Seventh Circuit Hands Win to Merchants in Data Breach Case
The number of cases involving consumer data breaches is rapidly growing, points out Ehren M. Fournier in a post on the website of Schoenberg Finkel Newman & Rosenberg LLC. Data breaches inflict additional costs on financial institutions, leading those institutions to turn to litigation to recoup their losses from merchants.
Fournier discusses a recent case in which the United States Court of Appeals for the Seventh Circuit Court dealt a significant blow to attempts by financial institutions to bring negligence claims against merchants for failing to adequately safeguard their customers’ data:
In 2012, hackers infiltrated Schnuck Markets, a large Midwestern grocery chain, and stole the data of about 2.4 million credit and debit cards. Financial losses from the unauthorized purchases and cash withdrawals made with the stolen data reached into the millions.

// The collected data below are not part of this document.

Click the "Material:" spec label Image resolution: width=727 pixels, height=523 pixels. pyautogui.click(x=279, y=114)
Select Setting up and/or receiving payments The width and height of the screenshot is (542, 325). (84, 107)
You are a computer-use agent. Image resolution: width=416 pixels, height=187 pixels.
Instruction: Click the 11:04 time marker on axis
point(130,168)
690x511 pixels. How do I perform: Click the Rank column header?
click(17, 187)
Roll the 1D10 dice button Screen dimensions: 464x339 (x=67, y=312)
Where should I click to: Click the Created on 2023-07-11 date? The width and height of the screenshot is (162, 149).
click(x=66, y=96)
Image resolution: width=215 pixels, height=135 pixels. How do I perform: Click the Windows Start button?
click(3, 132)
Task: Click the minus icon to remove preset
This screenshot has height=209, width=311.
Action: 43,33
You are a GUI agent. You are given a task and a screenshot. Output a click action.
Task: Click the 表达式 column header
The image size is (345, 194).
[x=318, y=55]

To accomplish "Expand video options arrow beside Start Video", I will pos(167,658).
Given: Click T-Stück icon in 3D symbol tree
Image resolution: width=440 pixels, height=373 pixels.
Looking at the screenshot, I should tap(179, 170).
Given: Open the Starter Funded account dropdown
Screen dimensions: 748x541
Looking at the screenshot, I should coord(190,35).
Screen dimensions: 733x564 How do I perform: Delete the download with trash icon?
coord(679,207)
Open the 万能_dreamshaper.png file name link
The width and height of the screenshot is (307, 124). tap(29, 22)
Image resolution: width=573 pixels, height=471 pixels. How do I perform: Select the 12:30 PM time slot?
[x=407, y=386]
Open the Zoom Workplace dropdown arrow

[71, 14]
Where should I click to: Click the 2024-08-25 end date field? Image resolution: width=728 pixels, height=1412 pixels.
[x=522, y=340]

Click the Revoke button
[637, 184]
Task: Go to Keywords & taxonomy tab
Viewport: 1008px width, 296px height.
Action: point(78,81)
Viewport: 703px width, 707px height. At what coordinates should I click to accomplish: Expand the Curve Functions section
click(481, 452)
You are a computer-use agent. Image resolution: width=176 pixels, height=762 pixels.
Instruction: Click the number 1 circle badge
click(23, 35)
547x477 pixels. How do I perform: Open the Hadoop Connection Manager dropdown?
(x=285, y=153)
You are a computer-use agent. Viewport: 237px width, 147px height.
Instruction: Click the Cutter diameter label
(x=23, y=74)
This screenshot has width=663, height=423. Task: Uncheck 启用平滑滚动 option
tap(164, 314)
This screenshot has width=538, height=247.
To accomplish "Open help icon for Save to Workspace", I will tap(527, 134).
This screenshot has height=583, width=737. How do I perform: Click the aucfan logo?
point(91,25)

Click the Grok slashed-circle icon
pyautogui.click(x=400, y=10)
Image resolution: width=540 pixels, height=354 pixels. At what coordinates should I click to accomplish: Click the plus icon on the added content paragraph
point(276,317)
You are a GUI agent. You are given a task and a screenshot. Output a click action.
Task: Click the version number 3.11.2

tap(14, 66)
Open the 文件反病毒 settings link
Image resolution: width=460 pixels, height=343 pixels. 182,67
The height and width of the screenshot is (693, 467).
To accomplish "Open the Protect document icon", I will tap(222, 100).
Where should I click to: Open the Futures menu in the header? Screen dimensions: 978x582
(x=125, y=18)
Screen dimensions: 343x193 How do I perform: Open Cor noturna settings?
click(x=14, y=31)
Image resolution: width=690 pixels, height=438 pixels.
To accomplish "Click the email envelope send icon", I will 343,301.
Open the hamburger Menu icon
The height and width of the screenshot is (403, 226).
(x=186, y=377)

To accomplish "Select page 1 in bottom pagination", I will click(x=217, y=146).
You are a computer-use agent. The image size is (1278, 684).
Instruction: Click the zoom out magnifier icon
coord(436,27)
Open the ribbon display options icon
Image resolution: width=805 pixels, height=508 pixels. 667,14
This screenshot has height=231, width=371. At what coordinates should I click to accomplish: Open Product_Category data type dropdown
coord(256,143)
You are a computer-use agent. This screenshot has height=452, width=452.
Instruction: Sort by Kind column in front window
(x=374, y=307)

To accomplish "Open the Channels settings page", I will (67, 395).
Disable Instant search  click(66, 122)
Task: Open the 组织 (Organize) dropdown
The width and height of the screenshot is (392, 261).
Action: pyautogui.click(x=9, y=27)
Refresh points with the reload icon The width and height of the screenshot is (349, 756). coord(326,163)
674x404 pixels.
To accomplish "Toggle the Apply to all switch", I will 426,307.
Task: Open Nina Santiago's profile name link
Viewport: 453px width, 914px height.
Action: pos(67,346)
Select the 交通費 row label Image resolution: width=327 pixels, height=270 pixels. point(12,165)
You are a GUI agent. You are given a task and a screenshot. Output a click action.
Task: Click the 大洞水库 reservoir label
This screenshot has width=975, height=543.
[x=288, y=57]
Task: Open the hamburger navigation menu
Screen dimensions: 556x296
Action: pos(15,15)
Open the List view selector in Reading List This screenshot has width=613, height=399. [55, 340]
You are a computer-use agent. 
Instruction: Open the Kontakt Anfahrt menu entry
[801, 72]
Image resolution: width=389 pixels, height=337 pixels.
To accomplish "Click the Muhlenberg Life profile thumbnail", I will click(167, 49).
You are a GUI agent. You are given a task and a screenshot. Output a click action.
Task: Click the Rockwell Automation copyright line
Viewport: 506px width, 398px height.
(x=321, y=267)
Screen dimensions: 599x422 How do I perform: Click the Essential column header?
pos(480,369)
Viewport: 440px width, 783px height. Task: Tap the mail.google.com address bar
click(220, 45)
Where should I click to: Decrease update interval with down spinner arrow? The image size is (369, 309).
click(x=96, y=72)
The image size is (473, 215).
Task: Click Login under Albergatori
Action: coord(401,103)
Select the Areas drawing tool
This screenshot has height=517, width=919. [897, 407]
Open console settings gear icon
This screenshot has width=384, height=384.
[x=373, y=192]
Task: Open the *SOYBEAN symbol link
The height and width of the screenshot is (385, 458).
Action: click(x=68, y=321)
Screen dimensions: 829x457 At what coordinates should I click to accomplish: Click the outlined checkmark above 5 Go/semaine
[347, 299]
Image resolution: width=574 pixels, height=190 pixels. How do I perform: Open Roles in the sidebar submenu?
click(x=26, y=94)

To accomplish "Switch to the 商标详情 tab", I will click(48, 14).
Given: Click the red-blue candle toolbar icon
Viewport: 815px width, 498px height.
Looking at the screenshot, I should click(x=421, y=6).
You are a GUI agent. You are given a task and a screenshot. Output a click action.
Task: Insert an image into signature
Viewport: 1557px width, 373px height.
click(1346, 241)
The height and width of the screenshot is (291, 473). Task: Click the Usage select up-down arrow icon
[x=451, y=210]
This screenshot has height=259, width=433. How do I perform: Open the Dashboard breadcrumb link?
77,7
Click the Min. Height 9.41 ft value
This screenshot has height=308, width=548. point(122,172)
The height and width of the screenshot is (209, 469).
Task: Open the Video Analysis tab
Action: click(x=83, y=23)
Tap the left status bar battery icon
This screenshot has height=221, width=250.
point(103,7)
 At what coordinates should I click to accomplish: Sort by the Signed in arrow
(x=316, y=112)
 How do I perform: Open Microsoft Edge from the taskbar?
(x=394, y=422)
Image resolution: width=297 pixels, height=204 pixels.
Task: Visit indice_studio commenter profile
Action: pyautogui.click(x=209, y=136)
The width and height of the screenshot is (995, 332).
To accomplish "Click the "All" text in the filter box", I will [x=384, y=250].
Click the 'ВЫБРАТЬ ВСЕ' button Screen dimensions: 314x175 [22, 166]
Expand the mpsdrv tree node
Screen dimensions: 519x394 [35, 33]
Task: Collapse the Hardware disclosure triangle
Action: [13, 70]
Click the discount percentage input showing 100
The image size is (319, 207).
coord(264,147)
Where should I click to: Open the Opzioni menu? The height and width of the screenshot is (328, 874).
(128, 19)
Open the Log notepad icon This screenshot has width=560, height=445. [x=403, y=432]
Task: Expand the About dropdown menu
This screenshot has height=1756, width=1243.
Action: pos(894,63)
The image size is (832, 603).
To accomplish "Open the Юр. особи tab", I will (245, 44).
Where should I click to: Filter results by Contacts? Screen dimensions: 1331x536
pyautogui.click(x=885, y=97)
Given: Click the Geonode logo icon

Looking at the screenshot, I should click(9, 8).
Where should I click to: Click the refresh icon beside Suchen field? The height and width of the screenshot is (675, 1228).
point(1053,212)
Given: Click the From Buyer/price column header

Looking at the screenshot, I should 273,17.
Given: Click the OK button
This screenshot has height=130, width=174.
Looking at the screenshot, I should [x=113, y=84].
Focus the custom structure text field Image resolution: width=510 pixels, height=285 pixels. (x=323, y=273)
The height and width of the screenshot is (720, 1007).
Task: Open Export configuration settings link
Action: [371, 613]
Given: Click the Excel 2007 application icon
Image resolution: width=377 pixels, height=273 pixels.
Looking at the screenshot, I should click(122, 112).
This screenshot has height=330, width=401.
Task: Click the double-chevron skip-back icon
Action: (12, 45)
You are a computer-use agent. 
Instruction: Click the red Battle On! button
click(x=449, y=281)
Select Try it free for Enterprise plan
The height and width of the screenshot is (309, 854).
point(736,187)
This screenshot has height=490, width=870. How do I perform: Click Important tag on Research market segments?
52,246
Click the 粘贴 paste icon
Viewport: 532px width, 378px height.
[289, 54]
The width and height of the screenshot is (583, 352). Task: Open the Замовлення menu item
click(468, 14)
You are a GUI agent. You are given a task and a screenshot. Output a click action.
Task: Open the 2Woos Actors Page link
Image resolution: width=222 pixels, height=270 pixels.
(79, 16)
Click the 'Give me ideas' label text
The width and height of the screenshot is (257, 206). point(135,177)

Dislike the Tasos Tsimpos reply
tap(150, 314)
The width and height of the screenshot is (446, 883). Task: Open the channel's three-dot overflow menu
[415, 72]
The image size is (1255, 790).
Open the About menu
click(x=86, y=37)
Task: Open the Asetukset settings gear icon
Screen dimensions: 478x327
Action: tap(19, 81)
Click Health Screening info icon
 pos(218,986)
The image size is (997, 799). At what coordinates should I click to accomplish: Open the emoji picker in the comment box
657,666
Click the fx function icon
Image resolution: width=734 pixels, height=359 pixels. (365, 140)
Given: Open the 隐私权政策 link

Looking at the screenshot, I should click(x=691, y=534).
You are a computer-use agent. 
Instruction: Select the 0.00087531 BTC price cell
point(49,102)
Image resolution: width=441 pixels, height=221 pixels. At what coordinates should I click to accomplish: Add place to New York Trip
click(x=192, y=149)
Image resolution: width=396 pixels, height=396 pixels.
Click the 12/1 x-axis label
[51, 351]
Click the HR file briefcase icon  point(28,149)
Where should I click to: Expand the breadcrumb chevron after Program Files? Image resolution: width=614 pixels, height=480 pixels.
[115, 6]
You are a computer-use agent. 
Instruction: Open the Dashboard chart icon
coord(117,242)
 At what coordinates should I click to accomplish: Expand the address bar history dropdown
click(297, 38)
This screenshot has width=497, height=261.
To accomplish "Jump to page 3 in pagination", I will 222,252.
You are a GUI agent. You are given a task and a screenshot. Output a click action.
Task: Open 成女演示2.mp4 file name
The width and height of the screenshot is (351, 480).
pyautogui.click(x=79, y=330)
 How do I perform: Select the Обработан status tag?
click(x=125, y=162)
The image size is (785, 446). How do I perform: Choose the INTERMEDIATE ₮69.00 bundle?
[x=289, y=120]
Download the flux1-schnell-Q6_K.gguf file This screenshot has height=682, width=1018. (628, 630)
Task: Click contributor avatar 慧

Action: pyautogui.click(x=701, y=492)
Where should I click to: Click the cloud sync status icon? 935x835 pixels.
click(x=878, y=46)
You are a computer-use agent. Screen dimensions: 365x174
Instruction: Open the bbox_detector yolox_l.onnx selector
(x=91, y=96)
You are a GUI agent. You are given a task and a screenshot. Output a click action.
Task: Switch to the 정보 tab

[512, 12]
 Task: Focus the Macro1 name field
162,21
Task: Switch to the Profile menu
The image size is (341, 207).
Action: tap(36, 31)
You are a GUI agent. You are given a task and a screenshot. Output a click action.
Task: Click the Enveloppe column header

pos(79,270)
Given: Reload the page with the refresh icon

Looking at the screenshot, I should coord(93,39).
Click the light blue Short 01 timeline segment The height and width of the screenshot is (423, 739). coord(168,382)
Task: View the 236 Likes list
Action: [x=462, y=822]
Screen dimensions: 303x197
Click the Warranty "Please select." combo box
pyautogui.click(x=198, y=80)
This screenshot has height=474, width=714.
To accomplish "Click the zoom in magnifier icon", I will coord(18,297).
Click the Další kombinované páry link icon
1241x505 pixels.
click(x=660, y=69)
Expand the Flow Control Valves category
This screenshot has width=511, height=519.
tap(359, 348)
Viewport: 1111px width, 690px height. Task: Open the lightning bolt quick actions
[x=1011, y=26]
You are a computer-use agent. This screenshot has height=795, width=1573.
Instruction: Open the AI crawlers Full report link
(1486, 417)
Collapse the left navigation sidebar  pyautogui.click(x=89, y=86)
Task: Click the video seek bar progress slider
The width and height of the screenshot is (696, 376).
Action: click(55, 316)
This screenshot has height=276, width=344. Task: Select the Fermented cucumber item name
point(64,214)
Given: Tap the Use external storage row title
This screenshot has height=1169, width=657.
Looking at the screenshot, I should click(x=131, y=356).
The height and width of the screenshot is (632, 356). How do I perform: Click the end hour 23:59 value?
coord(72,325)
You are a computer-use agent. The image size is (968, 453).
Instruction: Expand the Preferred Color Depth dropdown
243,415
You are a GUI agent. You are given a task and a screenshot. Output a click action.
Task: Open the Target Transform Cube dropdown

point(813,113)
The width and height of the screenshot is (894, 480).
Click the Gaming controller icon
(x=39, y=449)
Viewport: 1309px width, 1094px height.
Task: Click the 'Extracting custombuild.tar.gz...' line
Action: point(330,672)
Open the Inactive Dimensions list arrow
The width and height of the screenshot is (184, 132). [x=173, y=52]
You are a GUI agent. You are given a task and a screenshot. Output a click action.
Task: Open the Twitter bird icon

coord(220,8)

Because federal law requires the consumers’ banks to indemnify the consumers for losses incurred as a result of fraudulent activity, four banks brought a class action lawsuit against Schnucks to recover their losses. The plaintiff banks had no direct contract with Schnucks, and instead resorted to common-law negligence/tort claims, common-law contractual claims, and several claims under Illinois statutes. The Seventh Circuit affirmed the lower court’s decision to dismiss all claims, and its decision on the economic loss doctrine bears some discussion. The federal appellate court anticipated that the high courts of both Illinois and Missouri would reject imposing tort liability under these circumstances.